[Text for analysis]
Not only was Mary troubled by the visitation and initial words of the angel, she struggled with the very words of blessing. We don’t often see ourselves as being highly favored. How often like Mary, we need to be reassured and comforted. The angel told her not to be afraid, for she had found favor with God. He reminded her that God was with her. God is with us. Every child of God is a highly favored person. Too often we take our relationship with the Lord too lightly. There is no greater privilege on this planet then to know Him.
Not only are we bewildered and troubled by God’s choices. The fact that He chooses us with great areas of responsibility is an expression of His confidence, trust and love towards us.

[Activity 1]
According to the passage on Mary and the angel, what did the angel tell Mary she had found?
[Activity 2]
Pick up the passage on Mary and the angel's visit after its final sentence and continue it in the same voice.

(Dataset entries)
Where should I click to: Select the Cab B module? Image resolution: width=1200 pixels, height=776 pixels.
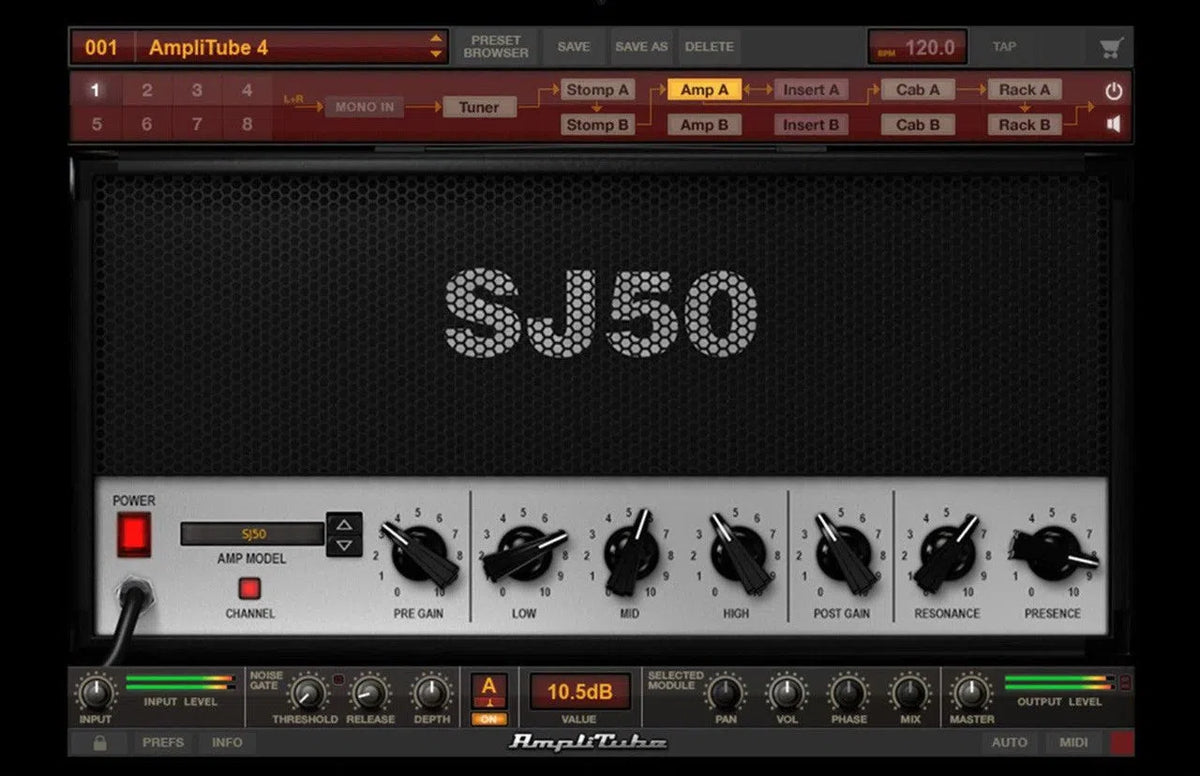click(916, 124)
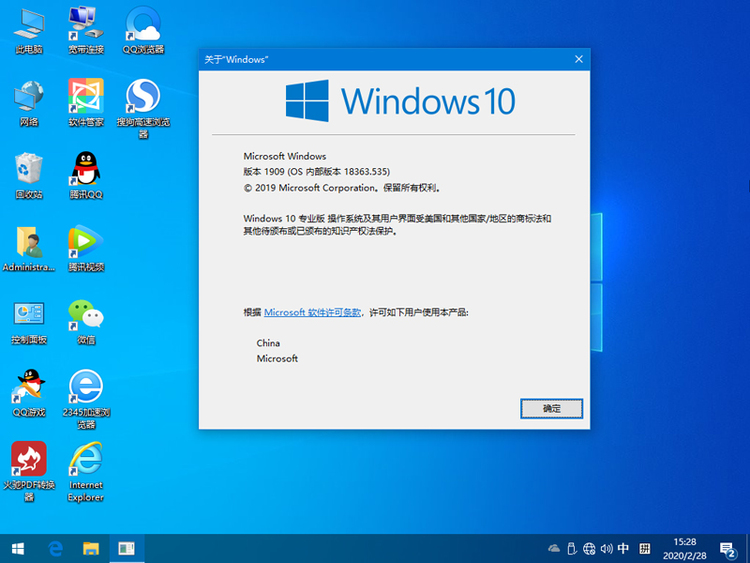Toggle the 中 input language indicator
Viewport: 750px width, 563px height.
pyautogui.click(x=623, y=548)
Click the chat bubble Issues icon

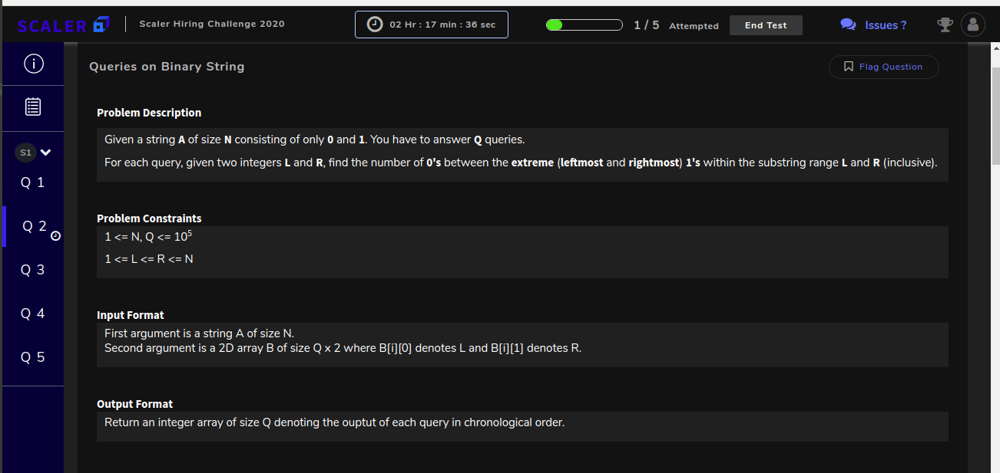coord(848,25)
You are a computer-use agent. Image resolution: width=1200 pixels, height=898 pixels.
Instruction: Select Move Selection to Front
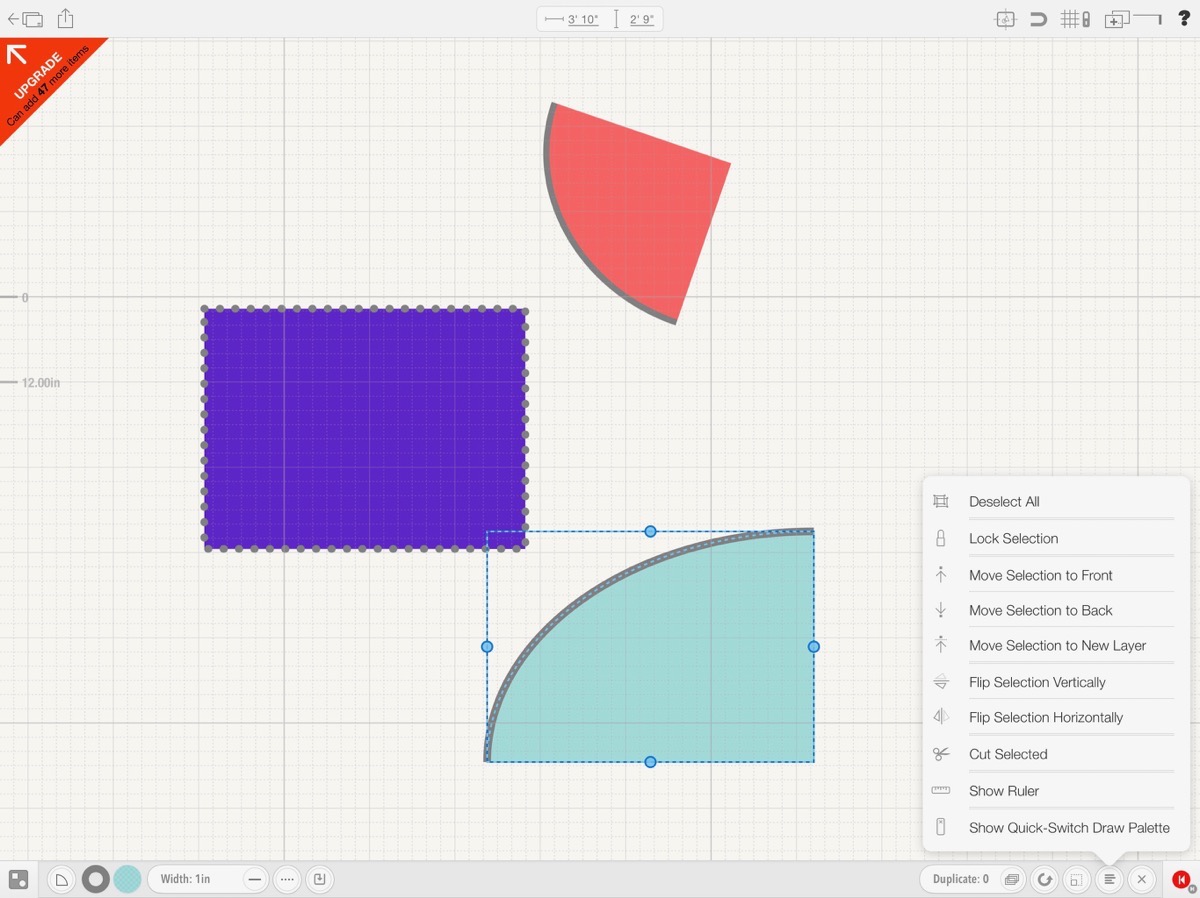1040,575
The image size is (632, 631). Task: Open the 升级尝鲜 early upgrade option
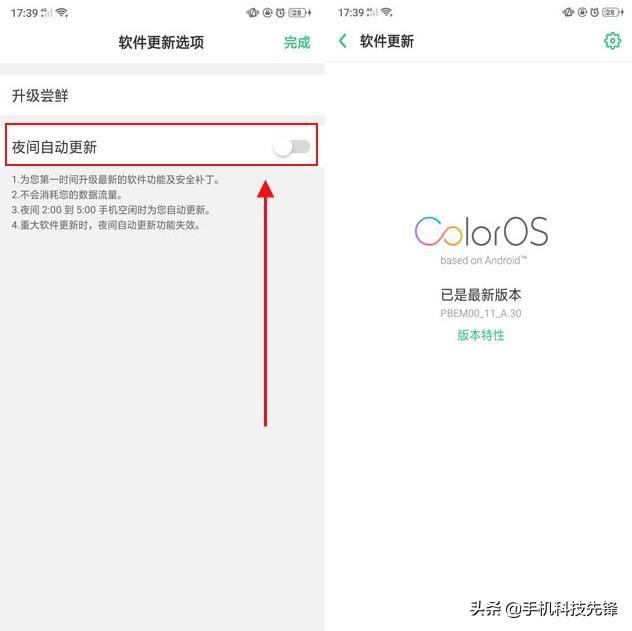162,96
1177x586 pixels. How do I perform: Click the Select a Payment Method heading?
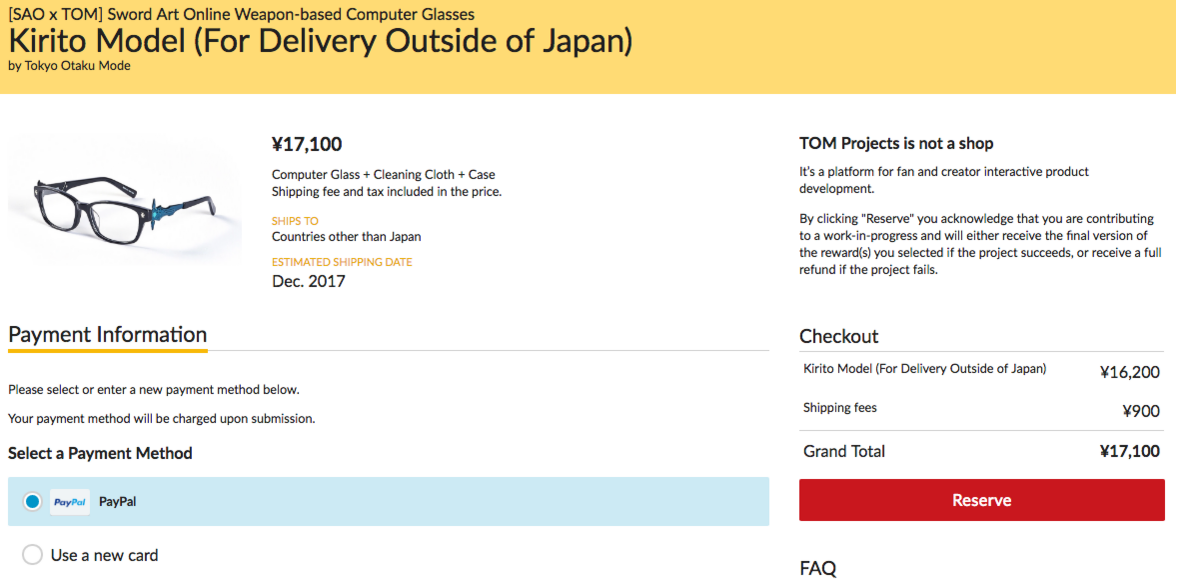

[Answer box 1]
She had found favor with God.

[Answer box 2]
Years ago, I heard Dr. Leith Anderson preach a chapel service which I have never forgotten to this day. It had a powerful impact on me. As he stated: ‘For all the times we have been challenged to trust God, “Can God trust us?” The answer is that He does. He chooses to trust us. He trust us with Himself. He trusts us with His wonderful message of life. To each of us He’s given a specific task to accomplish. To each of us, as believers, God has given us an incredible calling. Will we be faithful? God chooses us by giving us the greatest gift of all, the gift of His son. To know Jesus Christ is to have eternal life. To know Jesus Christ, is to have the living, dynamic ingredient to an enriched life. Jesus promised a full and enhanced life. And yet we struggle so often with the practical outworking of what it means to be His children fulfilling His purposes in our world.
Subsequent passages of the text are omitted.